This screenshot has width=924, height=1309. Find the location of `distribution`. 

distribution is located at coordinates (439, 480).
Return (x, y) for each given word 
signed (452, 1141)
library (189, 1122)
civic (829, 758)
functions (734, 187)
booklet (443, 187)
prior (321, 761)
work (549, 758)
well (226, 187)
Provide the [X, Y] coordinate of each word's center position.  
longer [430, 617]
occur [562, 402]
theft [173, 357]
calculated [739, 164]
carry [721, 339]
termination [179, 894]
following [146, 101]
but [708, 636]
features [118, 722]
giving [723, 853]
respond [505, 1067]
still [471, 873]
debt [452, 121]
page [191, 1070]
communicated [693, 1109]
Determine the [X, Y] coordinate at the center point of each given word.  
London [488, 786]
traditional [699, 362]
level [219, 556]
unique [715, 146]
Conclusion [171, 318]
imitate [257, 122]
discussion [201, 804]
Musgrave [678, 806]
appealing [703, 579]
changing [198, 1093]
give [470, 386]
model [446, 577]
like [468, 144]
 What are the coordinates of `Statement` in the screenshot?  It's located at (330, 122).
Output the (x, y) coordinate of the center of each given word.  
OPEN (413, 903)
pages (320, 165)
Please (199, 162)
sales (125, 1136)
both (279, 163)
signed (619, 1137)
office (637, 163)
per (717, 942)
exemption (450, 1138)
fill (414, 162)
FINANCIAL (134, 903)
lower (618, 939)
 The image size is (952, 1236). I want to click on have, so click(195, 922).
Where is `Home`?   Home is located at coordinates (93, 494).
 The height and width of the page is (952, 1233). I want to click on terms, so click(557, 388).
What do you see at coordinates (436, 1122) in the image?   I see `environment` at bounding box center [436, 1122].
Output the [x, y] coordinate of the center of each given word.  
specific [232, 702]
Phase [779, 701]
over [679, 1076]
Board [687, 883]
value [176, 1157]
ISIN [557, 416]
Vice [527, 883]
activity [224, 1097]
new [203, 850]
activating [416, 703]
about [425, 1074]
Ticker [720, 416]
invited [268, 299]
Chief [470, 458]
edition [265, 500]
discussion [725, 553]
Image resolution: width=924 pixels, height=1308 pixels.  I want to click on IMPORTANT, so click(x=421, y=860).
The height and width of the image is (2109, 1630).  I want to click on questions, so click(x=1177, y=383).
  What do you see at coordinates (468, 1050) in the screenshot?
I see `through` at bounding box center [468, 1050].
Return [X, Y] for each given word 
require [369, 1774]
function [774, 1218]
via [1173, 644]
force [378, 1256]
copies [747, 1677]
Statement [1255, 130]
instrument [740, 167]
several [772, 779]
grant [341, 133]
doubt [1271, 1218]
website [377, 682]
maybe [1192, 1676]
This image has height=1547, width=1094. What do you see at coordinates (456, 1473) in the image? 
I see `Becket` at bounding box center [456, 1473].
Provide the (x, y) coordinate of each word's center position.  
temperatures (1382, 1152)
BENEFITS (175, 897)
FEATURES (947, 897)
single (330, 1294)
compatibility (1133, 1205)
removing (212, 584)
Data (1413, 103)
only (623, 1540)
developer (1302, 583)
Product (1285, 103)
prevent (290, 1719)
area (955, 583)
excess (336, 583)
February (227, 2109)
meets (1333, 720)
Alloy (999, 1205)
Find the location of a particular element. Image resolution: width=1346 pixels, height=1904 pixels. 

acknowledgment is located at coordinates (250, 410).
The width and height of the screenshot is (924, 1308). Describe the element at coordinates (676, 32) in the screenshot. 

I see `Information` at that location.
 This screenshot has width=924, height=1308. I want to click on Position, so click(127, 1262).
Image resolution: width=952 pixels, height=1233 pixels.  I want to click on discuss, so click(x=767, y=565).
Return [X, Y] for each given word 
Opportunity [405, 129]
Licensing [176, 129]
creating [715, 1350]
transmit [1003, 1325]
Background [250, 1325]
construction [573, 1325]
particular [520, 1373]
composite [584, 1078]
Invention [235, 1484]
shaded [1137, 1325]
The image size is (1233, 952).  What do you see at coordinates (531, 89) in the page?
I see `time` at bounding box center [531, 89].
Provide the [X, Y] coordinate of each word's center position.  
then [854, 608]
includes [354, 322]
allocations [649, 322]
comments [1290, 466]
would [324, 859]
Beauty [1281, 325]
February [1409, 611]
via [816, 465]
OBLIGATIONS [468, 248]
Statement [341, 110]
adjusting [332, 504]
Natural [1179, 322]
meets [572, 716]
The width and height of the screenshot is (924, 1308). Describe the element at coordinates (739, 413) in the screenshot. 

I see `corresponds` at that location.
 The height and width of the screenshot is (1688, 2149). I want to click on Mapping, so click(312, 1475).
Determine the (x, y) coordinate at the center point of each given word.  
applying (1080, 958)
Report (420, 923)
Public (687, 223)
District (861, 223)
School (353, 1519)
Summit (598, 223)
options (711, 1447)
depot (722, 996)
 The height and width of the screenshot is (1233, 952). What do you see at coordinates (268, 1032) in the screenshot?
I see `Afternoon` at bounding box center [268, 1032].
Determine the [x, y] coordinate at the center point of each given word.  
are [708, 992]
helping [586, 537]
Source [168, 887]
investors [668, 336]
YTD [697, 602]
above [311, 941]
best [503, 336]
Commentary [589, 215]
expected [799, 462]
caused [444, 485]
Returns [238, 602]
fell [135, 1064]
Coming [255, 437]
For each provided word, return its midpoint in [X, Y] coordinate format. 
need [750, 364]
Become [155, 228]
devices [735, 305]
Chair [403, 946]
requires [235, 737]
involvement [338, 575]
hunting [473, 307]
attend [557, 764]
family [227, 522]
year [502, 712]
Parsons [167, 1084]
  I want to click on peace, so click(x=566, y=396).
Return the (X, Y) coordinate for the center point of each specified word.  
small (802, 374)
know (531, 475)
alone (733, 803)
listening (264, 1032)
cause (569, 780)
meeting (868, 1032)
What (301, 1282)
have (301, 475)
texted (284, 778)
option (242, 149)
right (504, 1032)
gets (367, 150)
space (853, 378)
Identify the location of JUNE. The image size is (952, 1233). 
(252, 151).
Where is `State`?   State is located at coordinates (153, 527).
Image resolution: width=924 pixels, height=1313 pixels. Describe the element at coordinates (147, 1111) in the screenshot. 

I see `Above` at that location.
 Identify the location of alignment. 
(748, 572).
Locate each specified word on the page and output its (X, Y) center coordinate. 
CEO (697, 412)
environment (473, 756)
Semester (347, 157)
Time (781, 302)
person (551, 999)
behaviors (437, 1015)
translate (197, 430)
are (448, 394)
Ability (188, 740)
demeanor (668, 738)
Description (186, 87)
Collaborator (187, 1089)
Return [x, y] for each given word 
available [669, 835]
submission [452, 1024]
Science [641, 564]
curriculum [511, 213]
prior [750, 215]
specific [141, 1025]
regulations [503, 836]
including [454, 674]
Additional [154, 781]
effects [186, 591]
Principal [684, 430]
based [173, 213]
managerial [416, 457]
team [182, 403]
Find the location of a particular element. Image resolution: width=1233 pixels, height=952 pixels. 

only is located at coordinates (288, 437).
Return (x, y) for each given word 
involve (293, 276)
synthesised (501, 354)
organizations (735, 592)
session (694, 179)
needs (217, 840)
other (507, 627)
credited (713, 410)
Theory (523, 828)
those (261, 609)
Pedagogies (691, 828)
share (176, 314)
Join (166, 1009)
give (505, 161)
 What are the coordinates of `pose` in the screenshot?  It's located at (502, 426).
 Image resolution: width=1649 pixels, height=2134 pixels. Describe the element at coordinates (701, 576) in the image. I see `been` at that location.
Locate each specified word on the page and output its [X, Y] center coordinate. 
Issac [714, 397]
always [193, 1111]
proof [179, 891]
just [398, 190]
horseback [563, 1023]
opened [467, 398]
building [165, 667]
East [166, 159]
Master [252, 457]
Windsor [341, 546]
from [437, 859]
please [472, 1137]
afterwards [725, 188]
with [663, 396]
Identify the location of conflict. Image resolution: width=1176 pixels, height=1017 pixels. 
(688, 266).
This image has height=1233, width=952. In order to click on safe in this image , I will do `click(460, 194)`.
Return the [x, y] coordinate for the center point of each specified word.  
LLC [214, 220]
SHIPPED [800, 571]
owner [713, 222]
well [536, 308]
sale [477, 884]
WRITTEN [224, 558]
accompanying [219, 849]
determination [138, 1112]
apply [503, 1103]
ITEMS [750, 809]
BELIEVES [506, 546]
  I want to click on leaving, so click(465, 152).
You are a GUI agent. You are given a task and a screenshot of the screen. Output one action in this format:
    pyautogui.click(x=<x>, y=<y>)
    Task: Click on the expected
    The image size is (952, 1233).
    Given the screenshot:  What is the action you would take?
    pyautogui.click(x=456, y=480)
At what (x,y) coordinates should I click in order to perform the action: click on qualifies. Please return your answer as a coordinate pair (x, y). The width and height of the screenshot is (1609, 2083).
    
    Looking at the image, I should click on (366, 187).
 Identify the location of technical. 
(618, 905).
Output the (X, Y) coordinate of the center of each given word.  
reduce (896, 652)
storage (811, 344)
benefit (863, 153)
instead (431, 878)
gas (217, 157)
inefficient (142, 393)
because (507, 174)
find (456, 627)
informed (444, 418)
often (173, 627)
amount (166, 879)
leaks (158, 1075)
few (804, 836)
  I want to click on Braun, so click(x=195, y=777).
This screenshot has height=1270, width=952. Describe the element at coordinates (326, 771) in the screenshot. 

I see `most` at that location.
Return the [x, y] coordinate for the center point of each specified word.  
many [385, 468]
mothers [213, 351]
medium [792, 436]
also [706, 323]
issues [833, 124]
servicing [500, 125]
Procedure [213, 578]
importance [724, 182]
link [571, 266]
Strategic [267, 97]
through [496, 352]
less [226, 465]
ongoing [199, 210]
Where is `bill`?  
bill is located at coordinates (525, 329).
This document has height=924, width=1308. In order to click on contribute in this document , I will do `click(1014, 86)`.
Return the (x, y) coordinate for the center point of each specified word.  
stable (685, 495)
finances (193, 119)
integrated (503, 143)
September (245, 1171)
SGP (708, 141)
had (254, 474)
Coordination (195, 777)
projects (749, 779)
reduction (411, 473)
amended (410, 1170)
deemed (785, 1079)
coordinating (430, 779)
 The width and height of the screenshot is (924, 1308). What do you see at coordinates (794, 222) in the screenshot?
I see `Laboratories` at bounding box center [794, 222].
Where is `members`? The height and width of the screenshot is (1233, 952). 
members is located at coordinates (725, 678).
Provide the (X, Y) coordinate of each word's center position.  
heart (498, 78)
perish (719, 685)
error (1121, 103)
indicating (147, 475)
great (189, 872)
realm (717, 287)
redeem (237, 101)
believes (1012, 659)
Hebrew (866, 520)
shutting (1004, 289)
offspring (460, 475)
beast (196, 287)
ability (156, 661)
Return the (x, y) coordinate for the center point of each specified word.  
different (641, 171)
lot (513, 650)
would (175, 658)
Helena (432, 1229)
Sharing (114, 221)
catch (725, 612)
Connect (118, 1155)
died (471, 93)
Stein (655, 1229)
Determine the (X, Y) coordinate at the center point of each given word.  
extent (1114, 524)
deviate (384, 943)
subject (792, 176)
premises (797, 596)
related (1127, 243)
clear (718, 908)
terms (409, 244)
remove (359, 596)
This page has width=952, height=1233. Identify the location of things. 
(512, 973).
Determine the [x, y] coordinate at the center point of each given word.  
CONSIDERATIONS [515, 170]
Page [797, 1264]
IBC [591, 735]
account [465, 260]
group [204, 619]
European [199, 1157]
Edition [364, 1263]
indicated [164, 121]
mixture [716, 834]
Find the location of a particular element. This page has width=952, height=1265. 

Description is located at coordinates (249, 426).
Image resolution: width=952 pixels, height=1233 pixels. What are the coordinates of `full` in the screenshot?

★ ★ ★ ★ ★ ★ ★

*작성 요청:* 위 자료에서 "Phase [779, 701]" 포함 줄부터 "FEATURES (947, 897)" 포함 줄까지를 "Return"을 "Give"로 치환하여 다시 쓰십시오. 나머지는 그대로 두고 해당 구간만 출력하십시오.

*과제 응답:*
Phase [779, 701]
over [679, 1076]
Board [687, 883]
value [176, 1157]
ISIN [557, 416]
Vice [527, 883]
activity [224, 1097]
new [203, 850]
activating [416, 703]
about [425, 1074]
Ticker [720, 416]
invited [268, 299]
Chief [470, 458]
edition [265, 500]
discussion [725, 553]
Image resolution: width=924 pixels, height=1308 pixels.  I want to click on IMPORTANT, so click(x=421, y=860).
The height and width of the image is (2109, 1630).  I want to click on questions, so click(x=1177, y=383).
  What do you see at coordinates (468, 1050) in the screenshot?
I see `through` at bounding box center [468, 1050].
Give [X, Y] for each given word 
require [369, 1774]
function [774, 1218]
via [1173, 644]
force [378, 1256]
copies [747, 1677]
Statement [1255, 130]
instrument [740, 167]
several [772, 779]
grant [341, 133]
doubt [1271, 1218]
website [377, 682]
maybe [1192, 1676]
This image has height=1547, width=1094. What do you see at coordinates (456, 1473) in the image? 
I see `Becket` at bounding box center [456, 1473].
Provide the (x, y) coordinate of each word's center position.  
temperatures (1382, 1152)
BENEFITS (175, 897)
FEATURES (947, 897)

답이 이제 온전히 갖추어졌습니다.